The complicated relationship between privately owned Windstream and publicly held Uniti has taken another turn, with the two companies announcing plans to reunite as one, with a focus on fiber deployments in Tier 2 and Tier 3 markets.
Impact: The deal comes nine years after Windstream spun off Uniti in 2015 as a real estate investment trust and has an estimated price tag of $13.4 billion, which comprises approximately $4.4 billion in company revenue, $8 billion in corporate debt, $425 million in cash, and $575 million in preferred equity. Windstream shareholders, including Elliott Management and other former creditors, will receive $425 million in cash, $575 million in preferred equity in the new company, and common shares representing 38% of the outstanding common equity of the combined entity. The remaining 62% of shares will go to Uniti shareholders. Expected to close in the second half of 2025, the re-merger will reunite Windstream’s Kinetic fiber-to-the-home business with Uniti’s national wholesale owned fiber network, creating a publicly held company under the Uniti name that a joint press release described as a “premier insurgent fiber provider.”

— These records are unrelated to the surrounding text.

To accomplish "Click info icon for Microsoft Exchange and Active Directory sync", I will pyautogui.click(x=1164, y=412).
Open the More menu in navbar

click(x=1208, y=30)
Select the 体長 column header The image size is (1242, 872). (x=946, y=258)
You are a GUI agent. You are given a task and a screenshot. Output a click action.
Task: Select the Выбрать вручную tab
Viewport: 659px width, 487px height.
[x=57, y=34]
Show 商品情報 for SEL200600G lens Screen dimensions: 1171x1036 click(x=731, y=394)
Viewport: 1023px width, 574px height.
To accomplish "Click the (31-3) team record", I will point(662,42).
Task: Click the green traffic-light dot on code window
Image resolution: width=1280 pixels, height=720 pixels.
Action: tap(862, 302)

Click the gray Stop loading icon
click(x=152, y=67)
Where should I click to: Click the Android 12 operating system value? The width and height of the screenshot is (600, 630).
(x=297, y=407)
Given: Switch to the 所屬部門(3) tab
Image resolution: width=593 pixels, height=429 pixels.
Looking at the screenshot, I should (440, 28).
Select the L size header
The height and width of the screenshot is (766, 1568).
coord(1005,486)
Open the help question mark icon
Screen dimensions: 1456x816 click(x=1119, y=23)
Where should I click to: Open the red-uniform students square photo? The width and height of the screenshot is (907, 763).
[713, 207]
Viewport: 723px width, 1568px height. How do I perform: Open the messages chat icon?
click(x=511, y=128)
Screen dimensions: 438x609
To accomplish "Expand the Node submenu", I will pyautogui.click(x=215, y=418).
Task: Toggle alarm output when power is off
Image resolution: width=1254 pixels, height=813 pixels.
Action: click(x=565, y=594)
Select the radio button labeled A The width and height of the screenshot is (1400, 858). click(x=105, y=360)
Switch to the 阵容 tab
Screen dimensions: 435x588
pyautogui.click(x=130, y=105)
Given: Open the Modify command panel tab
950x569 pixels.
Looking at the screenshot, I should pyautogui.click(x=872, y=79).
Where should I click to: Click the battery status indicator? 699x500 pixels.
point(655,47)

The merger will bring the relationship between the two companies full circle, albeit with Uniti now in control. Windstream spun off Uniti, then known as Communication Sales & Leasing, in 2015 to reduce its debt by $3.2 billion and increase free cash flow. But the structure of that deal set off years of litigation between the two companies and also involved Windstream’s bond holders, precipitating Windstream’s slide into Chapter 11 bankruptcy in 2019 before emerging more than a year and a half later with an enterprise and fiber focus. Even through all that, however, the two companies remained intertwined, with Windstream leasing fiber from Uniti as its largest customer and Elliott owning a majority stake in Windstream as well as all of Uniti’s equity and debt.
A joint press release touted the strategic and financial benefits of the combined entity, which will be led by Kenny Gunderman and Paul Bullington, Uniti’s current CEO and CFO, respectively, with key members of Windstream’s management team expected to stay. Post merger, Uniti will lose its REIT status but end up with approximately $4 billion in revenue and initially serve more than 1.1 million customers in 47 states, primarily in the Midwest and Southeast. An initial footprint of approximately 1.5 existing homes passed thanks to Windstream’s fiber expansion strategy the last several years combined with the expected enhanced free cash flow will position Uniti to expand its residential fiber buildout by up to 1 million households. The combined company will target Tier 2 and 3 markets that offer less competition than larger Tier 1 markets with multiple incumbent providers and overbuilders as it looks to become a more influential nationwide fiber player.
According to Gunderman, the merger will benefit Uniti, which owns wireless towers and fiber operations, by removing “dis-
synergies that exist in the current landlord/tenant relationships” and obviating financial risks from master leases that go up for renewal in 2030. Furthermore, projections show the combined entity could produce up to $100 million of targeted annual operating expense synergies and $20-$30 million of targeted annual capex savings within 36 months of closing. This deal should also facilitate a de-levered balance sheet, drive additional value creation to fund strategic initiatives, and enable an enviable “industry leading” $650 average cost per fiber passing. He also said that once combined, Uniti will continue with its current growth strategy combined with residential fiber buildouts, both of which should result in stronger financials.
M&A in the fiber sector appears to be heating up as states prepare to start distributing billions in federal BEAD funding either later this year or in 2025, with the Windstream-Uniti news coming on the heels of T-Mobile’s announcement of a fiber joint venture that includes the acquisition of regional fiber provider Lumos. WideOpenWest also revealed that it had received an unsolicited and non-binding preliminary proposal for DigitalBridge Investments and entities connected to Crestview to purchase all remaining shares of WOW not already owned by Crestview for $4.80 per share. And Consolidated is currently in the middle of selling itself to Searchlight Capital Partners, which already owns nearly 50% of the company, and partner British Columbia Investment Company to accelerate its own fiber expansion strategy. Uniti appears to have seen the writing on the wall and decided to jump in with both feet. As Gunderman said, “the demand for fiber broadband has never been greater, and Uniti is now expanding its reach into FTTH with an attractive scaled platform. We look forward to working with Windstream to create a national fiber powerhouse that will continue to bridge the digital divide for our customers.”